[Written problem a]
Reproduce the rows that begin at the line containing "The image size is (582, 369)." and end with the line containing "Click the www.Ldb.cc", replacing "quick action" with "shortcut button" and leaving everything else unchanged.

I want to remain as naïve and inexperienced as possible about the various kinds of pornography.

And I want to be known as narrow when it comes to my ideas about morality and right and wrong – because I want others to known precisely where I stand – that I stand on what God says.

My life is only as wide as this book!

Does my pursuit of purity mean that I’m missing out on much of the fun in life?  No way!

The life of faith is a far greater adventure than a life lived solely in and for the flesh.

I will certainly miss out on some of the carnal pleasures that the impure enjoy, for a season, but I will also miss out on the pain, death, and sorrow their sins inevitably inherit!

How sweet do you think that forbidden fruit tasted to Eve right after she swallowed?

Sweet in the mouth – sour in the belly!

That’s sin! That’s impurity.


You and I must pursue holiness!  Why?  Because without a pursuit of purity, no one will see God!

The writer is telling us that being born again issues in a new life and new orientation toward living that will result in a pursuit of holiness.

If there’s no pursuit of holiness, there’s no new life!

Don’t fool yourself friend – if there is no process toward purity, there is no real spiritual life!

If your own sin doesn’t bother you deeply, and if you don’t hunger for holiness, understand that something is fundamentally deficient and lacking in your spiritual life.

This is a water-shed issue for us.

Why? Because without the pursuit of holiness, no one will see God.

In Matthew 5:8 Jesus said -

Blessed are the pure in heart,   For they shall see God.

Two things we’re exhorted to pursue, to chase after here – peace and purity.

Do we pursue peace and holiness by sitting back and taking a nap?

Is this an active or a passive thing we’re called to here?

There’s an ad on the radio for a diet concoction that sounds very interesting.

You stop eating 3 hours before bedtime and then take a tablespoon right before you go to bed.

It’s supposed to burn fat away while you sleep!  Wow – how killer!

Forget dieting and workouts – now you can sleep your way to a new slim, trim you!

We love things to be easy and effortless!

Speaking of which – now they have an easy way to get that totally ripped, rock-hard look.

Once you’ve slept off the surface fat, you can tone and shape your muscles by electronic stimulation.

You put on these little pads with wires coming o0ut of them to a little box.

Plug it in and they fire electrical jolts into the muscles, causing them to contract.

So now you can drink your fat-stripper and plug-in your muscle machine and you’re all set!

In our age of ease when we have high tech appliances that do almost all the labor of living for us we want to find some way to automate our spiritual growth as well.

I wonder if we’ll start seeing Bible memorization pills at the Christian bookstore or on the Internet.

Maybe we’ll soon see CD’s you can play while you sleep that implant virtues like patience and gentleness.

Friends – we can’t sit back and be passive about spiritual growth – it won’t come that way.

The Word tells us to PURSUE! To chase after peace with others and holiness toward God.

And know this – anyone who sets him or herself to pursue holiness in the midst of this corrupt world, is going to experience opposition.

[Written problem b]
In the sermon excerpt on holiness, what two things are we exhorted to pursue?

[Extracted information]

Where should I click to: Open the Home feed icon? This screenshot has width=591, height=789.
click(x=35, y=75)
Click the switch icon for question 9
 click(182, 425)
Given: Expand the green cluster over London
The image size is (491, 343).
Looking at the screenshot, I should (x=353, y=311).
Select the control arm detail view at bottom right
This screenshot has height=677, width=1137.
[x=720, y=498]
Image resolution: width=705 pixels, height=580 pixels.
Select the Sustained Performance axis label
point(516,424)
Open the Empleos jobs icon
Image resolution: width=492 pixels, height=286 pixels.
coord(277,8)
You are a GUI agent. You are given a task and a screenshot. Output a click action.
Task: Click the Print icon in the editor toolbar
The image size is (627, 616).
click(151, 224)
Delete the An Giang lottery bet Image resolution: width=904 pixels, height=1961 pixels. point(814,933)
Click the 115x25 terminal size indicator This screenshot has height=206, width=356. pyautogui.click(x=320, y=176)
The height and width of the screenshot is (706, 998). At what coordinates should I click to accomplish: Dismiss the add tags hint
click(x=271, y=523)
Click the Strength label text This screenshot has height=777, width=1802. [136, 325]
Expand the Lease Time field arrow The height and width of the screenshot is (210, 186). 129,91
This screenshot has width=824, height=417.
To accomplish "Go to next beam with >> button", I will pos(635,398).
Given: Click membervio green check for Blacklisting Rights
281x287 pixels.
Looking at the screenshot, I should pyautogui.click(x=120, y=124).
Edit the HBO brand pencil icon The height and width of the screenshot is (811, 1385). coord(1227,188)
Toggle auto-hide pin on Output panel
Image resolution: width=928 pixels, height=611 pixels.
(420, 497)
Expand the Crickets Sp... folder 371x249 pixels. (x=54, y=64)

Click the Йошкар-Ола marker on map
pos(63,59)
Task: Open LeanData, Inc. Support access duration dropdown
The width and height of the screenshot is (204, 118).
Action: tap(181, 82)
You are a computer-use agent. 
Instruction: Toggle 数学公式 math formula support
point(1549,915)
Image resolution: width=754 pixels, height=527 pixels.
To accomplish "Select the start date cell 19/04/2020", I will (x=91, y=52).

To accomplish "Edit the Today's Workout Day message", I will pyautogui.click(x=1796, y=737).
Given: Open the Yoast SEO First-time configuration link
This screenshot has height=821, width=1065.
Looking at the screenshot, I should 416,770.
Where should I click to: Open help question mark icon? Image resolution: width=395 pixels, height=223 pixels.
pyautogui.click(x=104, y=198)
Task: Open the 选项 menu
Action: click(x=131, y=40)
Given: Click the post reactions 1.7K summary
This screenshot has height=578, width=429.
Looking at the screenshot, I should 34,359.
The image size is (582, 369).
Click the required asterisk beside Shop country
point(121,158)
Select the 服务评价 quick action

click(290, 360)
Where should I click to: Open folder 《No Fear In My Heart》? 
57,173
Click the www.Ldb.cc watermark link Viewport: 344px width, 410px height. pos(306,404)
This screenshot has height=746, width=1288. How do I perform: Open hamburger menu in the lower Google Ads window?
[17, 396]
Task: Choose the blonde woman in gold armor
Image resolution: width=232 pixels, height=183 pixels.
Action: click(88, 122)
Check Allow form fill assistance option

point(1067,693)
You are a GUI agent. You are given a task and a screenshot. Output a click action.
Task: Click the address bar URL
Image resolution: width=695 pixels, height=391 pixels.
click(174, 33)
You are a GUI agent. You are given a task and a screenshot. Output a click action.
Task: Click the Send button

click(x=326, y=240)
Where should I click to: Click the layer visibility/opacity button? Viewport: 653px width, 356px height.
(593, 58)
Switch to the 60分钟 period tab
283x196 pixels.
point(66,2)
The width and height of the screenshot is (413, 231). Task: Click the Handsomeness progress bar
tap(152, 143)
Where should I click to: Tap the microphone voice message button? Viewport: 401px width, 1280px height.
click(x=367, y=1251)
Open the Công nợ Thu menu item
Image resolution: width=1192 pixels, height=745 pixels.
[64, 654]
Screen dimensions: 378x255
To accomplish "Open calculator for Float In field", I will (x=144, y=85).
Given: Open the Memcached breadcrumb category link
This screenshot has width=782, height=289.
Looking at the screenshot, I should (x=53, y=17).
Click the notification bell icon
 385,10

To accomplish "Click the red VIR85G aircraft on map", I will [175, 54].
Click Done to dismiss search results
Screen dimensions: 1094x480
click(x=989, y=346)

[Complete answer a]
The image size is (582, 369).
Click the required asterisk beside Shop country
point(121,158)
Select the 服务评价 shortcut button

click(290, 360)
Where should I click to: Open folder 《No Fear In My Heart》? 
57,173
Click the www.Ldb.cc watermark link Viewport: 344px width, 410px height. pos(306,404)

[Complete answer b]
Peace and purity.